Voting will be held across the 10 cantons of Sarajevo, Tuzla, Zenica-Doboj, Una-Sana, Central Bosnia, Herzegovina-Neretva, Bosnia-Podrinje, Western Herzegovina, On, and Posavina.
90 political parties
Ninety political parties have fielded their candidates. Also, 17 independent candidates are contesting.
According to the Bosnia and Herzegovina Election Commission, participation has been the highest since 2002.
Approximately 68,000 voters who registered abroad will be able to cast votes by mail or at ballot boxes set up at diplomatic representations.
The election campaigns will continue until the morning of Oct. 1, after which the election ban kicks in.
Allegations of new election law
There were reports in Bosnia and Herzegovina that Christian Schmidt, the high representative for Bosnia and Herzegovina, would impose a new election law.
Media reports in July reported that by Aug. 1, German politician Schmidt would impose measures for the re-functioning of Bosnia's federation.
The alleged new law would determine how delegates are chosen from the House of Peoples of the Bosniak-Croat Federation entity's parliament.
If the law would be put in place, the founding nations of Bosniaks, Croats, and Serbs will lose representatives of their ethnic population if any federation canton is less than 3%.
Under the current election law, at least one Bosniak, one Croat, and one Serb delegate are elected from each canton.
This would be the third time Schmidt uses the so-called "Bonn powers" after assuming office in August 2021.

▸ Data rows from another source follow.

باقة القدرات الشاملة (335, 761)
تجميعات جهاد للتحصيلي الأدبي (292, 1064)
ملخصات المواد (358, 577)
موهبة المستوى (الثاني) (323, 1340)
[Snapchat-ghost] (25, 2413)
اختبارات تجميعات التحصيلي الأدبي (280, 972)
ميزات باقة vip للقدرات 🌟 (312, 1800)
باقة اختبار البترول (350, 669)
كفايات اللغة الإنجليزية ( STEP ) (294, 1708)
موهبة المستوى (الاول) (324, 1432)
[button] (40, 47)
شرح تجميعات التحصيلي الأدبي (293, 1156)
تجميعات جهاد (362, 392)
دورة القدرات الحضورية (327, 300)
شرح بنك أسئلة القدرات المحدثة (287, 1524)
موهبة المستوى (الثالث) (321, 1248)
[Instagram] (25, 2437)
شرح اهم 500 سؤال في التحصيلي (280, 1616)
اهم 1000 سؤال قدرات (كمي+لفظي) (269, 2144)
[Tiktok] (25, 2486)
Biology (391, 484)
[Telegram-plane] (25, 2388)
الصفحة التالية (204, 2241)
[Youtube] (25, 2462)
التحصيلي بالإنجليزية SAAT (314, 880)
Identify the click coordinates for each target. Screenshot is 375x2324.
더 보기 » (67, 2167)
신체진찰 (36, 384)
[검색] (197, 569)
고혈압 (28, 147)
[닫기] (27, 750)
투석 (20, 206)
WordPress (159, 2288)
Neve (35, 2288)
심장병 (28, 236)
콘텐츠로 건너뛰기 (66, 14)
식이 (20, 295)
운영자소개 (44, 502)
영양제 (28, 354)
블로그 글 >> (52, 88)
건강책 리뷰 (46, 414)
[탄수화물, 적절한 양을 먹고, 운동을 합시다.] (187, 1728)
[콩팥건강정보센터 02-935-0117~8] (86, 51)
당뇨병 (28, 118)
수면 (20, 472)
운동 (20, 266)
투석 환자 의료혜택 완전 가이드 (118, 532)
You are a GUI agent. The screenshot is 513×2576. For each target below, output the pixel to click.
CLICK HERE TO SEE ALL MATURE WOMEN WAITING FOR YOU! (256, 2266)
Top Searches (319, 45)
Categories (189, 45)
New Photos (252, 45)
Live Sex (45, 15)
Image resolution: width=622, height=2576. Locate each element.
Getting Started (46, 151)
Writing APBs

The first time he did it was to annul a law on immovable property in Republika Srpska, a Serb-dominated entity.
The second time, Schmidt used his "Bonn powers" to finance the country's general elections on Oct. 2, allocating €6.5 million ($6.97 million) for the Central Election Commission.
The Office of the High Representative was established with the Dayton Peace Agreement that ended the 1992-1995 war in Bosnia Herzegovina.
The office oversees the implementation of the peace agreement on behalf of the international community. The high representative also coordinates the activities of international institutions operating in the country.
The high representative has the authority to dismiss anyone who interferes with the implementation of peace in the country, including members of the Presidential Council, and to pass laws as necessary.